* **EXERCISE TEXT**
Segment Open

Welcome to EWA’s Finlit podcast. EWA is a fee only RAA based out of Pittsburgh, Pennsylvania. We hope all listeners of this podcast will benefit as we deep dive into complex financial topics that we will make simplified for you. And we hope that this really serves as a catalyst so that you can make the best financial planning decisions for your family and also save time. Welcome, everybody. Today, James and I are going to talk in detail about Medicare, what it is, who pays in, who gets the benefits out. So really quickly, this is irrelevant to everybody from an investment perspective, everyone has a Medicare tax that goes right out of their paycheck. There was also under the Obama administration, Medicare tax was started being subject to capital gains tax. So on your investments, that was another way they decided to fund the system.

 

And the reason that was incorporated is this was a system that supports a lot of Americans. Everyone over age 65 typically enrolls those that are still working. We’re going to talk about that as well. But obviously a huge system, Medicare and then Medicaid, which covers assisted health care as well, for those that don’t have the assets to cover it. Before we go into planning considerations, Jameson, just give us the general background. Why, when, how was Medicare established?

 

Yeah, so distinction between Medicare, Medicaid, like you said, we’re going to talk about Medicare. Which simplest terms health care for people over the age of 65. Government program also covers some people with some disabilities before the age of 65. But that was started in 1965. JFK actually tried to really try to get it passed. Didn’t work out. Lyndon B. Johnson signed the Social Security amendments. 1965 created Medicare and Medicaid. The original structure was part A and part B, only now there’s part C and part D. But pre 1965, people relied on individual insurance plans, public hospitals, charity support. There was no standard like government healthcare program. And like I said, the changes 2003, part C and D were added and there’s continued changes with this. It’s a pretty big issue in the United States right now for a couple of reasons.

 

Number one, rising cost of health care. Number two, aging population. Biggest change right now from baby people.

 

Are living much longer.

 

Yes, that was the third thing is longevity. People are living longer than ever as health care.

 

And the investment returns aren’t as big as what the original actual assumptions when they created the amount of the tax as well.

 

Yeah. So basically paying for it is a big issue.

 

Absolutely. Well, real quick. So Medicare and Medicaid in the same system. Just real quick, talk about the difference. So Medicare is essentially, if you’re healthy, you’re retired over 65. There’s part a, part b, part c, part D, A and B, you enroll. C and D are optional. Good. In great detail about that. That’s if for someone that has basic health care needs, prescriptions, et cetera, that’s what you get for someone that needs assisted health care. So if you lose two out of six activities of daily living, Medicare system designed to pay in full for 30 days, partially for 70 days, not to exceed 100 days, and then for someone that has assets in general that are not in an irrevocable trust that are just in your name, most states will force you to use those assets.

Segment Closed

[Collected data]
Segment Open

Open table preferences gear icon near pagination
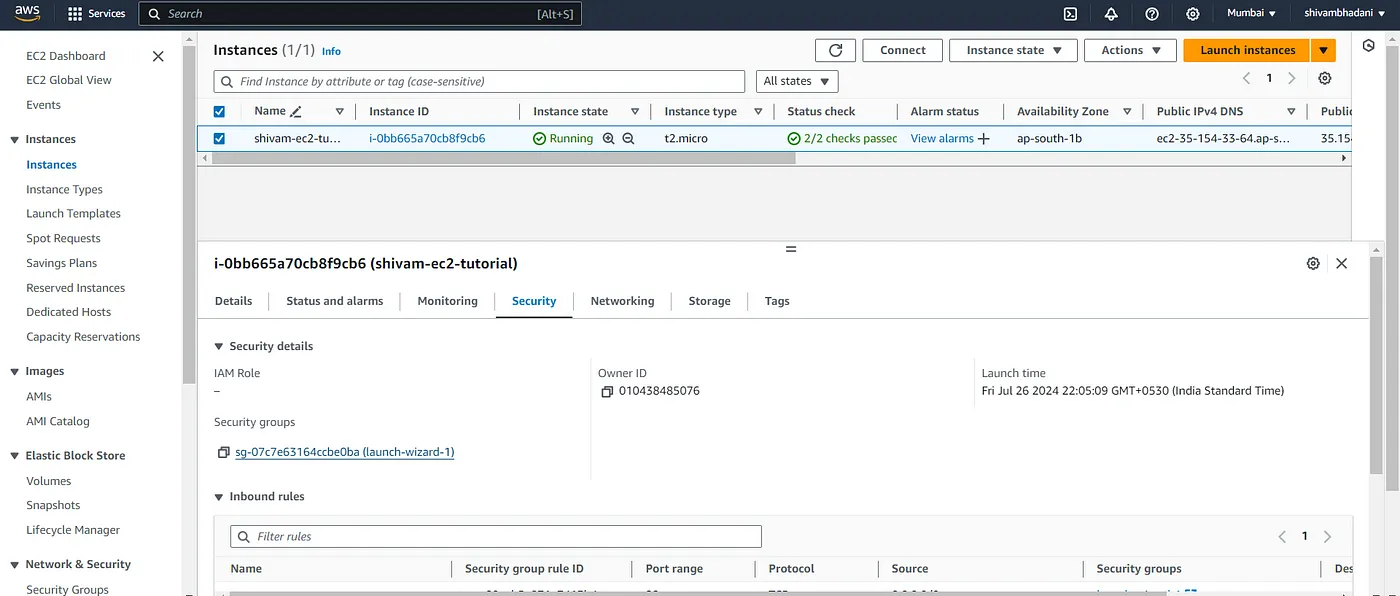 1325,78
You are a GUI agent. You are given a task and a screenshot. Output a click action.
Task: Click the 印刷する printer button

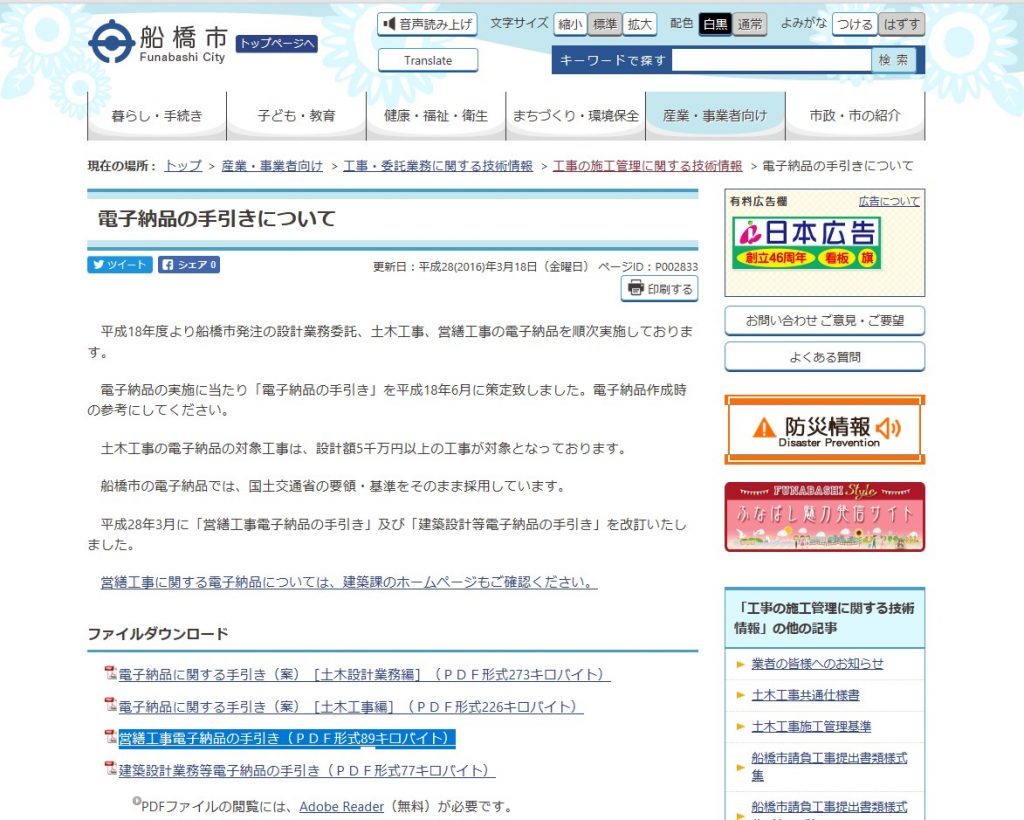tap(659, 289)
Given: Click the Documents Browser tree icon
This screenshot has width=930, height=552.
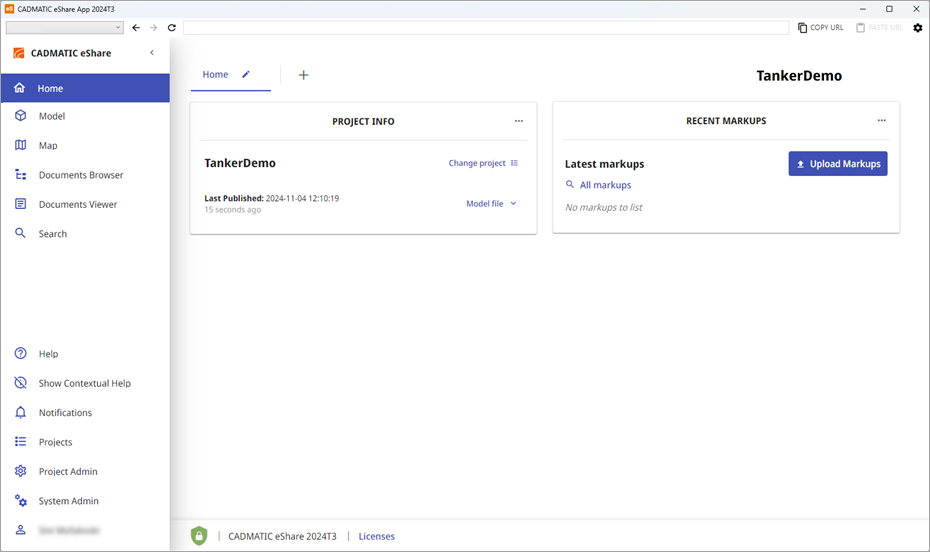Looking at the screenshot, I should pyautogui.click(x=20, y=175).
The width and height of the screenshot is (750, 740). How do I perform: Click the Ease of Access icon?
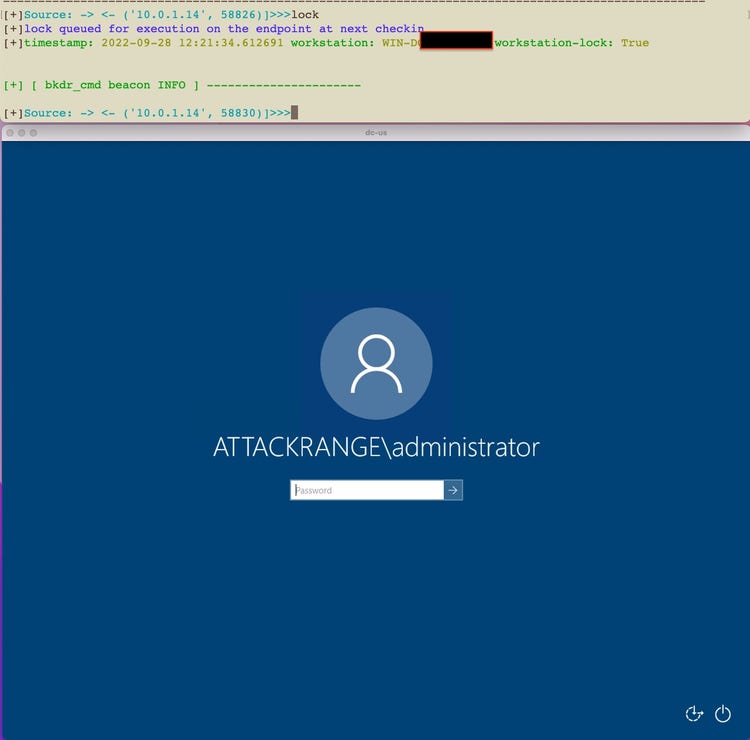tap(694, 714)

Segment Closed

* **REQUIRED WORK**
**A.** Copy out the Medicare transcript word for word, everything from "Yes, that was" down to "tax as well.".
**B.** Extend the Medicare transcript beyond its final sentence, carrying the discussion further in the same voice.

* **WRITTEN ANSWERS**
**A.**
Yes, that was the third thing is longevity. People are living longer than ever as health care.

 

And the investment returns aren’t as big as what the original actual assumptions when they created the amount of the tax as well.

**B.**
 

Medicaid will not kick in until Medicare will pay those 100 days. Assets have to go to cover your own costs for assisted health care. And then if you’re essentially broke or down to certain state by state limit, then the Medicaid system kicks in. But just the huge difference is Medicare is general health care. Medicaid is that assisted healthcare that the lower and some middle class people utilize when they run out of assets, higher net worth people typically have the assets to sustain that, and Medicaid will essentially be irrelevant to them in their financial. So, okay, with that being said, let’s focus on actually, you can reference our podcast on long term care. We do get into Medicaid in quite detail. That was released a couple weeks ago, and you can search that right on our website. So, Medicare, four parts, part a.

 

Jameson, give us the rundown. What is part a?

 

So, part a covers hospital insurance, helps pay for inpatient hospital care, skilled nursing, hospice, and some home health care coverage. So there’s no premium for this, assuming what that you’ve paid into Medicaid.

 

So if you’re invested in Social Security system, then there’s no premium cost for part a, it’s free.

 

Yeah. You’ve had to pay that tax on your income for ten years and then you would qualify for this. Or your spouse. If one spouse doesn’t work and the other one does, then that works too. If you don’t qualify, if you haven’t paid into it, you may be eligible to purchase this. Obviously you pay a premium for it. Typically there’s some deductibles, copays, coinsurance, similar to like a normal insurance plan.

 

Got you. Okay, so that’s very helpful. So the majority of people listen to this podcast that will have worked 40 quarters or ten years paying in the Social Security system on a w two wage, they’re going to be vested. Part A is free. If it’s not, if you have a parent that’s international, that doesn’t have this ten years. Part a is actually pretty expensive.

 

Really?

 

Yes. But for the majority of listeners here that are in the US working for more than ten years, that part a is fully covered, it’s free. Doesn’t matter how much income or assets you have, it’s free. So part b, however, is not. So, before we talk about the cost of part b, what does part b cover that’s different than part a?

 

Covers medical services, outpatient care, supplies necessary for diagnosing and treating certain things. Includes doctor visits, specialists, preventative care, also covers ambulance service, some mental health services, and limited prescription drug coverage.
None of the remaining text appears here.